Other states classified some prison deaths without an explanation. In 1999,
for example, Alabama reported 69 deaths, labeling 52 as unexplained (see
Chart 2).

Maryland's current $897 million correctional budget to free the state's
prisons of illegal drugs. "I spent 10 years in the U.S. Customs Service.
You can't find all the drugs on a ship when it comes in and you can't find
all the drugs in prison. It's like crabgrass. Do you think you can find all
the crabgrass in your lawn? If you think you can, I got a bridge in
Brooklyn to sell you."

"Darryl," who asked that his real name not be used because he is serving 13
years in a Maryland prison, tells Insight, "The great football hall of
famer Jim Brown once said prisons are nothing more than housing projects.
The number of relationships between correctional officials and inmates has
grown in the last decade."

(SIDEBAR)

Behind This Investigative Report

Nine months ago INSIGHT learned of a drug-overdose death inside a state
prison. If authorities couldn't prevent drug trafficking and heroin
overdose in a prison, what hope could there be for the war on drugs? This
led to a series of questions that no one in authority wanted to answer.
Among the questions INSIGHT asked were:

How many inmates have died in the last decade of drug overdoses?
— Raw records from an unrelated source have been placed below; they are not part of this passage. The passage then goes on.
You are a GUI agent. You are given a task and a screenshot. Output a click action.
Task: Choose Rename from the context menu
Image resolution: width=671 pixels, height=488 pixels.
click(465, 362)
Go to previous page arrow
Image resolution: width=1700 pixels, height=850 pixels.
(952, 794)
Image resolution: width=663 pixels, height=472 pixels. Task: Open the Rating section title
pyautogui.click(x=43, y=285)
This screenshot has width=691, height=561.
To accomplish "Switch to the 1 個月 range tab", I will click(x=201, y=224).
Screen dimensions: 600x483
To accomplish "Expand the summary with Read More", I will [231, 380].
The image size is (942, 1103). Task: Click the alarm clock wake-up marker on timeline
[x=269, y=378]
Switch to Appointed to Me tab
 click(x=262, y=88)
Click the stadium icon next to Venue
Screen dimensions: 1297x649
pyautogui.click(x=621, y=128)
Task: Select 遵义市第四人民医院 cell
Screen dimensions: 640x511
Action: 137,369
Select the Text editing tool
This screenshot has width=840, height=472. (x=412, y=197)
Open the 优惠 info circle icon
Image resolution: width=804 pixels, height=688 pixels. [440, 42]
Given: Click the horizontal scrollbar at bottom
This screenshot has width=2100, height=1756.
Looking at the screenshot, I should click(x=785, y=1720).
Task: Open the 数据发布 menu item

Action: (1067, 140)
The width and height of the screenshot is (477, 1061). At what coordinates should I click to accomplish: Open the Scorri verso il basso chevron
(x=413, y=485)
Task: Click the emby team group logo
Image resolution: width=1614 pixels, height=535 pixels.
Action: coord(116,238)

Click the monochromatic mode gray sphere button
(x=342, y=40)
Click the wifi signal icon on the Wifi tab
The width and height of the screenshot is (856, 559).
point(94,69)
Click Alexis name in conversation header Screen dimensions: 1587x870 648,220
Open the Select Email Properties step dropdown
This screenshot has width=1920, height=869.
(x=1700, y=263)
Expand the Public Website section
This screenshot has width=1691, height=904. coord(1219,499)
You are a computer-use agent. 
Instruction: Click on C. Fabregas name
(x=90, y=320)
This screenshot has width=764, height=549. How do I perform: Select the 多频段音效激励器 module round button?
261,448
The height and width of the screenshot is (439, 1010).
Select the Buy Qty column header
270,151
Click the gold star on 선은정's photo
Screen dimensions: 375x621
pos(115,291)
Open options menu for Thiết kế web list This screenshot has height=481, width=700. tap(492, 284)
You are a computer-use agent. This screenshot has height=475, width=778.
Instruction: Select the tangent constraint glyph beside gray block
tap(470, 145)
How much drug contraband is confiscated in the nation's prisons each year
and what substances?

Why are there neither uniform reporting requirements nor a national
database on drug overdoses and other criminal incidents in the prisons,
available to the public, corrections administrators and lawmakers?

A reasonable person might assume such information could be culled from the
vast computer resources maintained by the state prison systems, but INSIGHT
found this data never had been collected, was hidden to save face for
administrators, or had disappeared. Even where available (mostly for the
last few years), it seemed gauzy and even dubious.

There are an estimated 1.1 million inmates in state prisons. Billions of
dollars are spent annually to house, maintain and process these convicted
criminals back into society, yet the recidivism rate is horrific. How can
lawmakers or policy chiefs make decisions about public safety if they base
their policies on faulty, spotty or false data? INSIGHT has contacted the
two principal bodies of the Congress responsible for oversight of these
matters - the House and Senate Judiciary Committees - to provide them with
this investigative report and call their attention to lax record-keeping by
state agencies that receive substantial federal tax dollars.

This magazine will monitor action or inaction by these panels and their
members and report to the nation later in the year.